Moreau had stood at his elbow while he went through the box, unwilling to protest but clearly anticipating disaster from clumsy hands. When Stuyvesant had returned everything to its place, the artist pulled the crate over and picked out one of the rib-bones, smoothing it under his fingers to reassure himself that it had not been harmed by the American brute. Moving the box revealed another crate with a similarly odd assortment of objects: a cigar box containing a large handful of pulled teeth, most of them pitted with decay; a stuffed mouse, sitting up on its haunches with its forepaws lifted, something in the process of taxidermy having caused the creature’s face to twist as if in agony; a ladies’ brooch about two inches high, intricately woven from some black thread-like material. It took him a moment to recognize it as a memento mori, made from the hair of a beloved dead person. He let it drop to the table, causing Moreau to hiss in protest.

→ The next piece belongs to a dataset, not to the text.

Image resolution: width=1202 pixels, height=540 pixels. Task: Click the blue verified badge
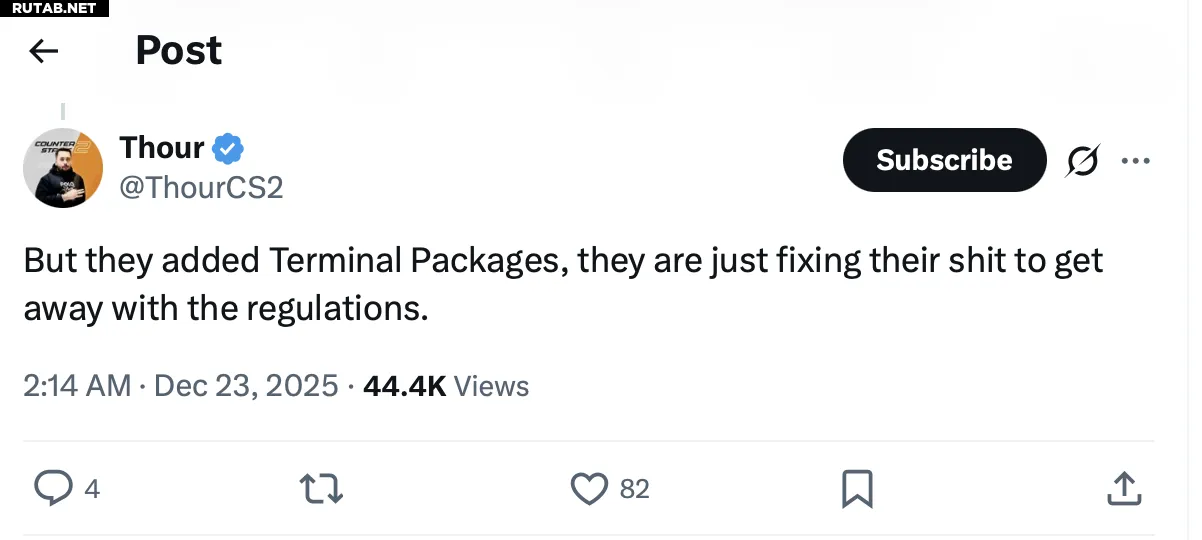[x=230, y=149]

“So, Charmentier brings you things,” Stuyvesant said, unconsciously wiping his fingers on his coat-front as he moved on down the table. “And you put them into your boxes.” He bent over a trio of buff-colored stones. Two of them were just stones; the third was amber containing a fossilized insect.
“Many people bring me gifts. Neighbors, shopkeepers—I keep a box for their offerings, near my gate. Artists—the artists have been so generous. Duchamp gave me a box of shells, Picasso the sketch of a mask, Foujita—you know Foujita?—he brought me these.” The Japanese Surrealist’s gift was a bundle of used chopsticks. “Man Ray brought me some fascinating spoiled negatives last week. I’m trying to work out how to mount them in a Display with a light behind them.”
Moreau held up a strip of exposed film to the electric bulb, admiring the tiny images. When he laid it down again, Stuyvesant picked it up, and after a minute
realized the similarity to the photograph in Ray’s studio: a nude woman with skin draped like a taut garment over her hip-bones, lying in a puddle of thick liquid that looked like blood. These showed her from different angles, and the film had been overexposed in the processing, but there was no doubt they were from the same session.
“Do you have a lot of pictures like this?” he asked the box-maker.
His question was rewarded by a flick of those odd pale eyes—the briefest flick—off to the left, in the direction of an open doorway. Stuyvesant did nothing to indicate he had noticed the look.
“I … well, any number of things. The teeth: I have been working a lot with teeth, of late. The coins on the shelf were from him. They’re Roman. From the time of Julian, he says.”
Sarah spoke up. “Dominic is a devoté of found objects. He tried to explain it to me, that the universe comes together in a moment of revelation to present a person with some key object. The attentive see it, but most people just walk right past, oblivious.”
“He said something like that last night, about the coin.”
“It’s like a religion with him. ‘Being aware of the world’s machinery,’ he calls it.”
“What about this? How is this rock part of the world’s machinery?” Stuyvesant picked up a lumpy rock some three inches long that looked just like a bit of dog’s dropping.
Moreau answered him. “Coprolite. I was telling Le Comte about my idea for a box concerning permanence, and the very next day, he brought me that. It made the ideas just flower. The ugly side of permanence. Permanence as corruption and decay.”
“Why? What is it?”
“Fossilized dung.”
The American set the object down. I really have to stop picking things up.
Moreau returned to his previous concern over Sarah’s hand, and Stuyvesant heartlessly abandoned her to the artist’s disquieting attentions to make a further circuit of the rooms.